I don't have to tell you that a lot has been written and said about suicide. A search for "suicide" on Google Scholar yields 1.7 million hits. The It Gets Better Project has become a worldwide phenomenon in just three years. People are trying to understand and encourage us.

Of course, you've heard the other messages too. Some of them are downright dangerous. Even well-meaning people with good hearts repeat them sometimes:

"Suicide is the unforgivable sin."

"Suicide is the most selfish thing you can do."

"Think of the people you'll hurt."

As if we don't hurt enough.

So let me start with a story. Years ago, a loved one suddenly fell prey to a life-threatening illness. I was primarily responsible for her care: treating her with kid gloves, running her to the ER, finding some fresh new twist in her condition that made the floor drop out from under me again. I spent my days numb, robotic, barely able to finish the smallest tasks. I didn't think of suicide then; I didn't have the energy.

A few months into this mess her doctor, during one of our frequent phone calls to discuss what she could about the case, asked how I was doing, and I told her.

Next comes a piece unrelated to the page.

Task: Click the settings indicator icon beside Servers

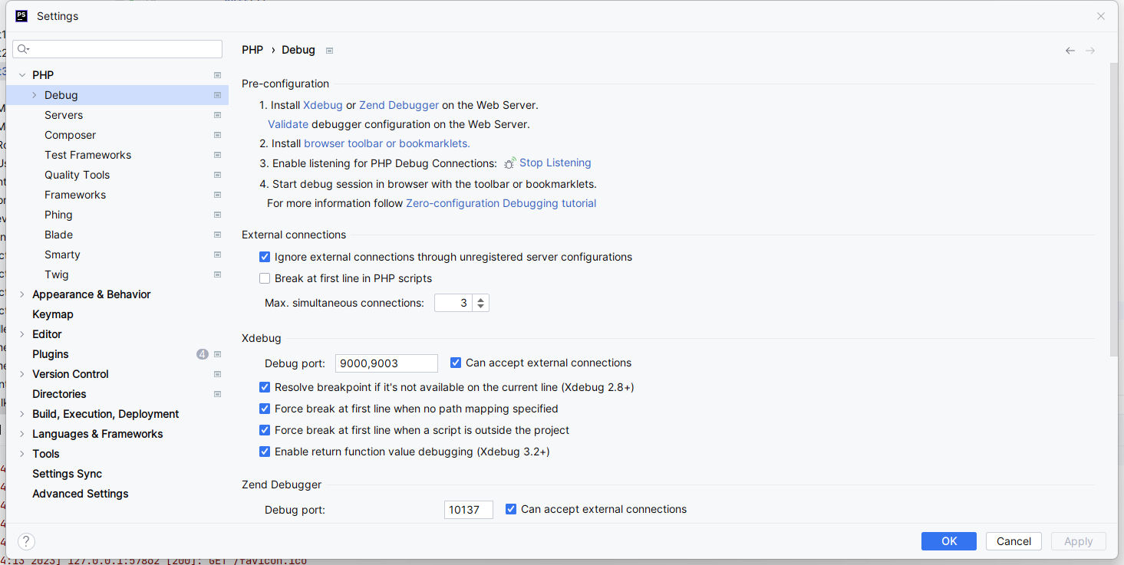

"Listen," she said, "I want you to get some help. I want you to take care of yourself. She needs you right now."

She needs you right now. Yes, it sounds a little like "Think of the people you'll hurt," or even like that dubious encouragement to "stay busy and get your mind off yourself." But for some reason it didn't hit me that way. Suddenly I had a task. A charge. I had to keep myself alive so I could help keep her alive.

So I got some help (the traditional kinds). I found an emotional floor. Eventually she pulled through the crisis. But those five words from her doctor struck a chord.

I think it's a chord for all of us. They need you right now.

I made this connection in my head while writing my book, and it's so simple it almost sounds stupid. Each of us is one person among billions. Each of us has one person's unique gifts, abilities, limitations, brokenness. Each of us has a contribution we can make -- to the planet, for the good of humanity, for God, whatever. Sometimes that contribution even comes out of the brokenness: My hypersensitivity makes me both anxious and empathic. Because I am unique, so is my contribution. No one else can make it.

So I have to make it. As outlandish as it sounds, the world needs me right now.

More to the point, it needs you.

This, for me, has served as a powerful check against ending my own life. Maybe it'll work for you too.

Oh, and that contribution doesn't have to be world-changing. It probably won't be. (Remember that each of us is one person among billions.) But if you can think of a friend you've made laugh, a generous thing you've done, a piece of litter you've picked up, there you go.

Sometimes you don't even know what you contribute, like the total stranger in our local pet store. My daughter and I went there to buy a cat. She had already chosen one on a previous trip to the store, but this was my first visit, and I became drawn to another. That's when this stranger walked up and, without another word, said, "Get 'em both." So we did. If he hadn't been there, we would have missed out on the love those cats have brought us, each in its own way, for 14 years. A small thing? Sure. But a big ripple effect.

We all make those ripples.

So that's a start. Keep thinking about this, and you can (maybe with help) discover the gifts you have to make the contribution only you can make. You might even come to cherish those gifts. It's hard to destroy something you cherish.

Eventually you might join your one person's contribution to those of others. The difference you can make starts to grow. Granted, if you're like me, dealing with others is the last thing you want to do. But maybe it might happen someday.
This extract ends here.